Assignment => Reproduce the items below word for word, everything from the very first line down to the line containing "(205, 173).", including that line.

(Stored items)
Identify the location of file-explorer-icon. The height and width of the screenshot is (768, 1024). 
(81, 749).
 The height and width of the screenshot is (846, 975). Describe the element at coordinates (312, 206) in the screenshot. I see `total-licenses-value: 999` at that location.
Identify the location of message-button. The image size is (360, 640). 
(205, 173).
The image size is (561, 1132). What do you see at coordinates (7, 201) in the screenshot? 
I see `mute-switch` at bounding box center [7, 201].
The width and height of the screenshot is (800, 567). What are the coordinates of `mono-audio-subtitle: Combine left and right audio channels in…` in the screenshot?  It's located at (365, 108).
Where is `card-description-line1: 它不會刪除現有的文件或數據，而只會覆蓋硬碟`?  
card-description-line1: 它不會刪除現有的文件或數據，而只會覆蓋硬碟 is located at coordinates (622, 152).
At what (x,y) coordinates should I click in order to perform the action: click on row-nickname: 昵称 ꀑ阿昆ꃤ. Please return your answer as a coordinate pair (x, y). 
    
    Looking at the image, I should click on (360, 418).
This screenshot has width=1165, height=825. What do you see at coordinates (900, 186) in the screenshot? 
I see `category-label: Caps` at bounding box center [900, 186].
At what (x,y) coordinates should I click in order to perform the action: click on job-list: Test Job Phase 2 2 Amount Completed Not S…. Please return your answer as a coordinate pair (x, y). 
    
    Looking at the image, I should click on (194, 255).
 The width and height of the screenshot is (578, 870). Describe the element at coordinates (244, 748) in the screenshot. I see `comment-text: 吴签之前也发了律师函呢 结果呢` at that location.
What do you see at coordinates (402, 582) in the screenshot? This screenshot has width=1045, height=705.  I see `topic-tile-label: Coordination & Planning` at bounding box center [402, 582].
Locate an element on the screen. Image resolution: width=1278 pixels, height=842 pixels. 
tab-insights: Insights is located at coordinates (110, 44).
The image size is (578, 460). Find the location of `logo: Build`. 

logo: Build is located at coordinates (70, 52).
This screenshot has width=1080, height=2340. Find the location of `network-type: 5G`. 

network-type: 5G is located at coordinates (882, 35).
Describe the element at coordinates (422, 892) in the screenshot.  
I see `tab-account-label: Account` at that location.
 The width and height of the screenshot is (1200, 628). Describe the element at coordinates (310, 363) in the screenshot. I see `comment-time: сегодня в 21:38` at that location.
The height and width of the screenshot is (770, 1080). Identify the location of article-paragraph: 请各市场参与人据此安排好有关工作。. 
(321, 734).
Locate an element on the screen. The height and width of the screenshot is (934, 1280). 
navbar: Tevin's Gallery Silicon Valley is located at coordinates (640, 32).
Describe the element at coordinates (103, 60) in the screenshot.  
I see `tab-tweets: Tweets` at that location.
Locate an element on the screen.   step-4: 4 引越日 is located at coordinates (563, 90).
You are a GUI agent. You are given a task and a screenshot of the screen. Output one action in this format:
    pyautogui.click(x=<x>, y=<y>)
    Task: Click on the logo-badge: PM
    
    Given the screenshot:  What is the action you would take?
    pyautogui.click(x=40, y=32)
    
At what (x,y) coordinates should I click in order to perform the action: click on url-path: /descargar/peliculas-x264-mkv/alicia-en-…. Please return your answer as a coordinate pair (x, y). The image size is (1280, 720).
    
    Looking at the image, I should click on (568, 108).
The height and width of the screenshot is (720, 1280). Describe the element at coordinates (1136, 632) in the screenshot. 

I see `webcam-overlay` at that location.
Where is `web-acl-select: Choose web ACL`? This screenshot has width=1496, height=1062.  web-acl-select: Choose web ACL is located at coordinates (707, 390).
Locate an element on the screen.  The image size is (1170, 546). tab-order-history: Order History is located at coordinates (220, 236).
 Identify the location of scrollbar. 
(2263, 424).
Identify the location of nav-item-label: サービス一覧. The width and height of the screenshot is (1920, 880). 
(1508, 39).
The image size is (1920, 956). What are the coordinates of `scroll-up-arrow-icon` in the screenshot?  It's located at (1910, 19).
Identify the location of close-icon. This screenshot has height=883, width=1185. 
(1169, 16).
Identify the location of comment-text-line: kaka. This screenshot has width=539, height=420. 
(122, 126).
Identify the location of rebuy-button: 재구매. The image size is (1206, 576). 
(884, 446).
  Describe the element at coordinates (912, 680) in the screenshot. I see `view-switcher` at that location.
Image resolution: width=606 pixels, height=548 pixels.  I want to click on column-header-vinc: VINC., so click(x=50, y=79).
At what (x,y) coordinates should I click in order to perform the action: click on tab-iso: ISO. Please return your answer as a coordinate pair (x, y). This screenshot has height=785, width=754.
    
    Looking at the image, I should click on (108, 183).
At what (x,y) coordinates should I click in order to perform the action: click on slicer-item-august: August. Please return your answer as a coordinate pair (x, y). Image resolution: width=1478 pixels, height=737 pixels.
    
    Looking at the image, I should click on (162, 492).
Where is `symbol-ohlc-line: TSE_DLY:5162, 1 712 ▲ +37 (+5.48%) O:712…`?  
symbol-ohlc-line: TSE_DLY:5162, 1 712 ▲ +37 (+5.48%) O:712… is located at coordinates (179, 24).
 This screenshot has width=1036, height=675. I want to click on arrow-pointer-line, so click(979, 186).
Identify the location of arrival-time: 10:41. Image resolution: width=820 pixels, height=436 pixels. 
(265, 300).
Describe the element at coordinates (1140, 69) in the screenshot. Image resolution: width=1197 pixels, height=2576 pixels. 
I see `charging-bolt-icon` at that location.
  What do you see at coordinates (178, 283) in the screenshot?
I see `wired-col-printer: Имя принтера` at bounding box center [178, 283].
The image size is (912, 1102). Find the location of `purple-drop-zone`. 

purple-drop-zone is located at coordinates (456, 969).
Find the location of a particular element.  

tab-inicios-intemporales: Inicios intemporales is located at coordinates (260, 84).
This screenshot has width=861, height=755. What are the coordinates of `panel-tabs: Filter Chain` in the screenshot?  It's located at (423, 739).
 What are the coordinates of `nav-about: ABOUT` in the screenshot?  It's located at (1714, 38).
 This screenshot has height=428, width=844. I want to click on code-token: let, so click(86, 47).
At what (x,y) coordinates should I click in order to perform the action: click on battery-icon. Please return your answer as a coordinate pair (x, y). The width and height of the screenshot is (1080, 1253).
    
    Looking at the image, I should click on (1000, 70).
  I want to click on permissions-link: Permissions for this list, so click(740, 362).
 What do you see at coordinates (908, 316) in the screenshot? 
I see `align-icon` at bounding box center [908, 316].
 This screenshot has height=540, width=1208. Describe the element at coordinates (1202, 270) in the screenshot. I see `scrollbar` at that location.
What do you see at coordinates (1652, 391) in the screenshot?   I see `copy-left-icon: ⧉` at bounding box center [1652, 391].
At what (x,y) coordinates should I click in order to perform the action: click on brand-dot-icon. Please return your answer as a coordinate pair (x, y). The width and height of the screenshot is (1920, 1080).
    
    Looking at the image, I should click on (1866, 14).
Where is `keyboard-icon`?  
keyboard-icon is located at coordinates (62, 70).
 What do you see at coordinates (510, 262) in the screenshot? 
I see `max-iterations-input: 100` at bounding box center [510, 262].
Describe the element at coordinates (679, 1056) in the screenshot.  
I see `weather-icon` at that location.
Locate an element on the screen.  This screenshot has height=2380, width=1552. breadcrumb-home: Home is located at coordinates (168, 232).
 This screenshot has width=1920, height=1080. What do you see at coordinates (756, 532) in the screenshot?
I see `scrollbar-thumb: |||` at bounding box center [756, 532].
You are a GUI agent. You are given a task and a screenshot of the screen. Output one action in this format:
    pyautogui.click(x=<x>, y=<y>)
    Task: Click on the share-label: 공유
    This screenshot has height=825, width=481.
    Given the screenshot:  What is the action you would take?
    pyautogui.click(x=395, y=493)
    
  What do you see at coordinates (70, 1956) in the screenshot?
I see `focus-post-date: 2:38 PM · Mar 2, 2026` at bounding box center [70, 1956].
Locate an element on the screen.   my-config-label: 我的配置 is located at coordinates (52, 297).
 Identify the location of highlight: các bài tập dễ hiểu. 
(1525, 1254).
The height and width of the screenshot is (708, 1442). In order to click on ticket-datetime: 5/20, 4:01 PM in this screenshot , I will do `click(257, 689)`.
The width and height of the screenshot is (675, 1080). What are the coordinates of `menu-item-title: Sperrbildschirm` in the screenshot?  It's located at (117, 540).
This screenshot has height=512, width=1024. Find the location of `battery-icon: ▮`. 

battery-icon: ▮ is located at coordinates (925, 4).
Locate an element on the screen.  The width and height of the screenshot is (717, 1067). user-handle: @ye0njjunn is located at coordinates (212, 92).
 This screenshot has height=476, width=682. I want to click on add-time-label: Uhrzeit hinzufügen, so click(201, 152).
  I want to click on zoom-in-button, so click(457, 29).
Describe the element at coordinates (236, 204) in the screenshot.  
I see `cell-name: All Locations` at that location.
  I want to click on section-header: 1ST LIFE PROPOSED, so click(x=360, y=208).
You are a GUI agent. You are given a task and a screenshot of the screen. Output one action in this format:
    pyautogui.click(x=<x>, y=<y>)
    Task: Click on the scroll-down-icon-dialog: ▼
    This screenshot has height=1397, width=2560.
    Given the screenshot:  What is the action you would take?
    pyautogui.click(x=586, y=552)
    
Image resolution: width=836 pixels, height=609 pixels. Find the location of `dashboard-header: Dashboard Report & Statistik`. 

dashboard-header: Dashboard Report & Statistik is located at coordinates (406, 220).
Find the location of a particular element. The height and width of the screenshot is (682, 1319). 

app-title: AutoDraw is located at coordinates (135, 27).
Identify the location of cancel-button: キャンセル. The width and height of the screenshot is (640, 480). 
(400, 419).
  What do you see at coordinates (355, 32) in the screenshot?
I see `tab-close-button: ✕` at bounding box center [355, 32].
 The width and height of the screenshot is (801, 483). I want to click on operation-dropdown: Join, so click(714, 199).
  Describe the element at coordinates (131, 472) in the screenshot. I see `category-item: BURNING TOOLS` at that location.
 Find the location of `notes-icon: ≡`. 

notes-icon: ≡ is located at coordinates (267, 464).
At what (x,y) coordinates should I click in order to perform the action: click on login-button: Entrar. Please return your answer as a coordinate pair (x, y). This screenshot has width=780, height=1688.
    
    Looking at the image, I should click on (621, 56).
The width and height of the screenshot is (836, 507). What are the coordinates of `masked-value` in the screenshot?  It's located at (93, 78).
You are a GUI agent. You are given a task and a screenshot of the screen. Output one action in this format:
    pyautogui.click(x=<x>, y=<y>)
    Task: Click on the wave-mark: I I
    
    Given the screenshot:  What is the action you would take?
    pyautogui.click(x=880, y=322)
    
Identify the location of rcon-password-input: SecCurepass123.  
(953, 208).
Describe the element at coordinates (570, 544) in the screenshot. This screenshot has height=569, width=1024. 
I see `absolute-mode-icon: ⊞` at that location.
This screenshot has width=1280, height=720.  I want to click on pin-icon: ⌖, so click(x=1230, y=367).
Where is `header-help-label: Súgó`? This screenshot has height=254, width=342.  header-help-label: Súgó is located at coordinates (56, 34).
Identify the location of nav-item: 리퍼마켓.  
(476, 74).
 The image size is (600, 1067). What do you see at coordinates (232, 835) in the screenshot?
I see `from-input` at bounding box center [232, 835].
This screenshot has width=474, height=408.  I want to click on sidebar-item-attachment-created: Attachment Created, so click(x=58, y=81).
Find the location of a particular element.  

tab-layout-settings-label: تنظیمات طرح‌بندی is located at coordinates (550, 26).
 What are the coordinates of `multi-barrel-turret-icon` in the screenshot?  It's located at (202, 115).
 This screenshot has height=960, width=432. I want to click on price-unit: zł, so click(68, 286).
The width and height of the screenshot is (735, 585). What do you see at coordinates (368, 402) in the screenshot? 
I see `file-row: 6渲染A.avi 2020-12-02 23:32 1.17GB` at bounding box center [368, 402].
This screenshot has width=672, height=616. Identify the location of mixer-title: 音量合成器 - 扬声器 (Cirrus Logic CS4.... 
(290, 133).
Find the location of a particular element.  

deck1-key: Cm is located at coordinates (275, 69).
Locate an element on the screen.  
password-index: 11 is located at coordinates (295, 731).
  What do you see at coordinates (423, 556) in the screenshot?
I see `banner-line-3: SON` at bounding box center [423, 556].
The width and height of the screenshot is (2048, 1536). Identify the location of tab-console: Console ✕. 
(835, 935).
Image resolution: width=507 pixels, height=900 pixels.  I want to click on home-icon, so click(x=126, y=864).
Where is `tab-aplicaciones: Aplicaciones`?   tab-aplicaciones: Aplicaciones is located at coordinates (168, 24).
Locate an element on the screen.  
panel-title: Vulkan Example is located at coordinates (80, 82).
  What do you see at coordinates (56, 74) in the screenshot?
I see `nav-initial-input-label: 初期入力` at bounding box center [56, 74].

Expected answer =>
Identify the location of file-explorer-icon. The height and width of the screenshot is (768, 1024). 
(81, 749).
 The height and width of the screenshot is (846, 975). Describe the element at coordinates (312, 206) in the screenshot. I see `total-licenses-value: 999` at that location.
Identify the location of message-button. The image size is (360, 640). 
(205, 173).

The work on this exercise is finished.